When writing infrastructure code:
- Terraform: module boundaries, versioned providers, remote state
- Docker: multi-stage builds, specific versions (not 'latest'), USER directive
- Kubernetes: resource limits on all containers, liveness + readiness probes,
PodDisruptionBudget for critical workloads
- CI/CD: matrix builds for cross-platform, cache restoration, secrets via env
Security defaults:
- Least-privilege IAM
- Network policies enforced
- No secrets in environment variables committed to repo
- Image scanning in CI
Monitoring:
- Structured logging (JSON)
- Metrics with appropriate cardinality (no user IDs in labels)
- Distributed tracing for service-to-service calls
general
You are a senior engineer with broad expertise. Write clean, direct,
well-structured code.

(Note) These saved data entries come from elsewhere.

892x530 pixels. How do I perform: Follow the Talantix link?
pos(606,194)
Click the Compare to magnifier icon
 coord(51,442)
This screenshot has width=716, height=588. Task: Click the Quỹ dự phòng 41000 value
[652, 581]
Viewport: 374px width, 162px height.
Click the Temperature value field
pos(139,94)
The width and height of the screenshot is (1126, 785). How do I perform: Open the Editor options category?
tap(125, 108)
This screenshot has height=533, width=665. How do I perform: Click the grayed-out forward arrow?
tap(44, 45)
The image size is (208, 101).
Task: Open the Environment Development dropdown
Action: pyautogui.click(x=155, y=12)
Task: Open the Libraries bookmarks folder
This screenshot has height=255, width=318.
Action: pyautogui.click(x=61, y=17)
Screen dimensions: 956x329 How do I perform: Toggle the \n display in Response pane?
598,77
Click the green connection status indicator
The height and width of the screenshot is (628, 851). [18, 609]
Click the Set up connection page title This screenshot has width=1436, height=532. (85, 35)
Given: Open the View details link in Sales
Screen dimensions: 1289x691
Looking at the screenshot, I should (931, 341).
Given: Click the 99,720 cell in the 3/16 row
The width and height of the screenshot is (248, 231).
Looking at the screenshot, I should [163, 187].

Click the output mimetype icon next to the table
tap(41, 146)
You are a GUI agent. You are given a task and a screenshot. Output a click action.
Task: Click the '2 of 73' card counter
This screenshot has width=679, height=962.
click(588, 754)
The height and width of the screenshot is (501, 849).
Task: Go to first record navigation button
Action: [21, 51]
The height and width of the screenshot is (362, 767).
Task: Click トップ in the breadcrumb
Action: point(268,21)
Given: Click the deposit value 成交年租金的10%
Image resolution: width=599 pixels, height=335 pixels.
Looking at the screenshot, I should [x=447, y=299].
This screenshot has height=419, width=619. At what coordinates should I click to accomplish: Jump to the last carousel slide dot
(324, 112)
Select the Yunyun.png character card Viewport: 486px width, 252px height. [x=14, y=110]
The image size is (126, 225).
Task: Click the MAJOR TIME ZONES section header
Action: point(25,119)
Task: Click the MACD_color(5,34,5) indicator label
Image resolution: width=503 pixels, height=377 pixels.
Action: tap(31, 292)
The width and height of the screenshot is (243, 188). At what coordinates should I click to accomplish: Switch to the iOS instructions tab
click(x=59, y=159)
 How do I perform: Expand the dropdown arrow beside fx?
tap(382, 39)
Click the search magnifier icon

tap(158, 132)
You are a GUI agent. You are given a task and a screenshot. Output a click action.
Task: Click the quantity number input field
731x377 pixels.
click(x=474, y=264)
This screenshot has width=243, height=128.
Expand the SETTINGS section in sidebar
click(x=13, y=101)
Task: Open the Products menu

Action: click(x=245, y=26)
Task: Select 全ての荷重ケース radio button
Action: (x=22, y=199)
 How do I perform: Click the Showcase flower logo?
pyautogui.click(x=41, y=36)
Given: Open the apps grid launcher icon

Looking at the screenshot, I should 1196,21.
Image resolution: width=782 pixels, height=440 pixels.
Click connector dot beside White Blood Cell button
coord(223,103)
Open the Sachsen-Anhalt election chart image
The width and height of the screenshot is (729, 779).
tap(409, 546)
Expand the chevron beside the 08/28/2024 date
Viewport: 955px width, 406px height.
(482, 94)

Explain reasoning when asked, not preemptively.
Default to the simplest solution that correctly solves the stated problem.
Model selection
Route to the right model based on domain:
MODEL_ROUTING = {
"ios": "claude-code-sonnet", # hard gate — always cloud
"web": "m27-jangtq-crack",
"python": "m27-jangtq-crack",
"trading": "m27-jangtq-crack",
"vc": "m27-jangtq-crack",
"devops": "qwen3-5-122b-jang-4k", # safety-aligned for client-facing
"general": "m27-jangtq-crack",
}
Execution
async def route_specialist(task, file_context=None):
# Stage 1
stage1 = stage1_classify(task, file_context)
if stage1.get("confidence") == "low":
# Stage 2 — LLM classification
stage2 = await stage2_classify(task)
result = {**stage1, **stage2}
else:
result = stage1
# Populate remaining fields
result["specialist"] = f"{result['domain']}-implementation"
result["system_prompt"] = SPECIALIST_PROMPTS[result["specialist"]]
result["model"] = MODEL_ROUTING[result["domain"]]
result["project_path"] = _detect_project_path(file_context)
return result
def _detect_project_path(file_context):
"""Walk up from first file to find project root."""
if not file_context:
return None
first = Path(file_context[0])
for parent in [first] + list(first.parents):
if (parent / "Package.swift").exists():
return str(parent)
if list(parent.glob("*.xcodeproj")):
return str(parent)
if (parent / "package.json").exists():
return str(parent)
if (parent / "pyproject.toml").exists():
return str(parent)
if (parent / ".git").exists():
return str(parent)
return None
Why this matters
Generic system prompts leave 10-15% of model capability on the table.
A domain-specific prompt activates the right reasoning patterns:
- iOS prompt makes the model think about @MainActor before writing
- Trading prompt makes it think about lookahead bias before generating
- VC prompt makes it think about red flags before framing a thesis
This is essentially "free" quality improvement — no extra compute, just
better prompt engineering as structured configuration.